Building Financial Independence

Building financial independence relies on a combination of decreasing cost of living, increasing the amount that is saved, and increasing the amount of money you earn from those savings. Many Americans live paycheck-to-paycheck, which means that they have no savings and no financial independence. For most of these people, building independence is not possible, but for some, financial independence simply requires budgeting.

Decreasing Cost of Living

Decreasing your cost of living helps to build both temporary and permanent independence. The less you spend, the farther the same amount of money goes—or the less you need to be earning to cover it. Therefore, decreasing your cost of living increases your temporary independence because you will be able to survive longer before you run out of money and must return to work. Decreasing your cost of living increases your permanent independence because your passive income and capital gains do not need to generate as much to cover your costs.

Perhaps just as powerful is not increasing your cost of living. “Lifestyle Creep” is the term for slowly allowing yourself to spend more money—it is the financial equivalent of failing a diet and developing a donut habit. Going shopping more often, eating out more, buying a new car instead of a used car—these are all examples of lifestyle creep. Sometimes, it is okay to allow a little lifestyle creep—we discuss that in Getting a Raise—but you should always be careful about how much you allow your lifestyle to creep.

Increasing the Amount in Savings

The most successful strategy to increase the amount you save is to set aside money from every paycheck before you spend anything. Determining how much is discussed in greater length later.

Increasing the amount in savings can increase your temporary independence by increasing the amount of money you have to live off of; and it can increase your permanent independence by increasing the amount of money that is working for you (increasing your passive income and capital gains).

Increasing the Efficiency of Savings

Your savings is more efficient when it is producing more income. Increasing the efficiency of your savings would require moving it from something like a simple savings account into something like a mutual fund or into a property to rent out. The amount you have in savings will start growing instead of staying the same. This increases your temporary financial independence by increasing the amount in your savings. This increases your permanent financial independence because it will increase your passive income and/or capital gains.

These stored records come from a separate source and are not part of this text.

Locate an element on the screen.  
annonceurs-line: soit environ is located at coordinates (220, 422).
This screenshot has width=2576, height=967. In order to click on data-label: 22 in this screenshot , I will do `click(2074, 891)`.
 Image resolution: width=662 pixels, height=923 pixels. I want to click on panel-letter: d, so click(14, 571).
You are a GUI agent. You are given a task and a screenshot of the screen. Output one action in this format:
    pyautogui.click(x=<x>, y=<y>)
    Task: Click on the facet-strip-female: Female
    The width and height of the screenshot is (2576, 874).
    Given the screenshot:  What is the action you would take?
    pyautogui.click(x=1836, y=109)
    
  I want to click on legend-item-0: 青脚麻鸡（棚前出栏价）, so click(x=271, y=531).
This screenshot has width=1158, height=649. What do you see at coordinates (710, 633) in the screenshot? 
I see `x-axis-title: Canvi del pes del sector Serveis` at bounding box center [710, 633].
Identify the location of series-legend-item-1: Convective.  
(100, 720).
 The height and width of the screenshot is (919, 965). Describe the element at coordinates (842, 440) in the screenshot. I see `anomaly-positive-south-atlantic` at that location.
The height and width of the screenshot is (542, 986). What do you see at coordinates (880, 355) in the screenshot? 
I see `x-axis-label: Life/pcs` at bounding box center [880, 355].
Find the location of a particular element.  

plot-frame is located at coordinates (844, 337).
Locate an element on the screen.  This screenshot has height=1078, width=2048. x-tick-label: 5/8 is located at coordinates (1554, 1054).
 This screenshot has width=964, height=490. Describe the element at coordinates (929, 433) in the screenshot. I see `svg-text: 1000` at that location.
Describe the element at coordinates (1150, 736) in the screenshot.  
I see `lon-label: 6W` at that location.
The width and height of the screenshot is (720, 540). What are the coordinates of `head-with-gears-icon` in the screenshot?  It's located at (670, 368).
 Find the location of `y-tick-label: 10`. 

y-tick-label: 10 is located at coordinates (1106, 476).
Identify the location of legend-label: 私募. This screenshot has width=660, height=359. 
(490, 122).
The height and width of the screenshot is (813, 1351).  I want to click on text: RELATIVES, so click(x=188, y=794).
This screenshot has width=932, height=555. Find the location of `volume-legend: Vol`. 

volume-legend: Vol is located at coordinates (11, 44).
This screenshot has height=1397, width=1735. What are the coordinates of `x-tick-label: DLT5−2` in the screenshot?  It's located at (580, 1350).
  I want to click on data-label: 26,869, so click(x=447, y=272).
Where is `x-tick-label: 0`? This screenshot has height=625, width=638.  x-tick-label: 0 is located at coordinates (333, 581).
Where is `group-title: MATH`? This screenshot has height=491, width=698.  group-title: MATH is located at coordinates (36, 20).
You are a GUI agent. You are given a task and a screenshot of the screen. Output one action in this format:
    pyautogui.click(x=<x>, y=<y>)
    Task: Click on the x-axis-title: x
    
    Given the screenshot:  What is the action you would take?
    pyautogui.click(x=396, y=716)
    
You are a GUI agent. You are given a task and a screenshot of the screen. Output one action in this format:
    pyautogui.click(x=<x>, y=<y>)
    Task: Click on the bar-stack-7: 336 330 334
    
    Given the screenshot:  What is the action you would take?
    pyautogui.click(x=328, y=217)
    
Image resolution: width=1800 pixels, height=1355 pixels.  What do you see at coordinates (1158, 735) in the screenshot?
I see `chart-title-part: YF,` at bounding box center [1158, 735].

One Final Note: Factoring in Inflation

Some of you are thinking “that’s good and all, but what about inflation?” Over a long period of time, inflation matters. Inflation means that your cost of living goes up every year, even if you are not buying more things. It also means that your savings cannot buy as much next year, even though it didn’t shrink.

The solution to this lies in the efficiency of your savings. When you save your money in something like a mutual fund, it will usually (certainly on average over several years) grow faster than inflation. This means that your savings will be able to accommodate the higher cost of living. If you are permanently financially independent, you should consider the increasing cost of living that arises from inflation.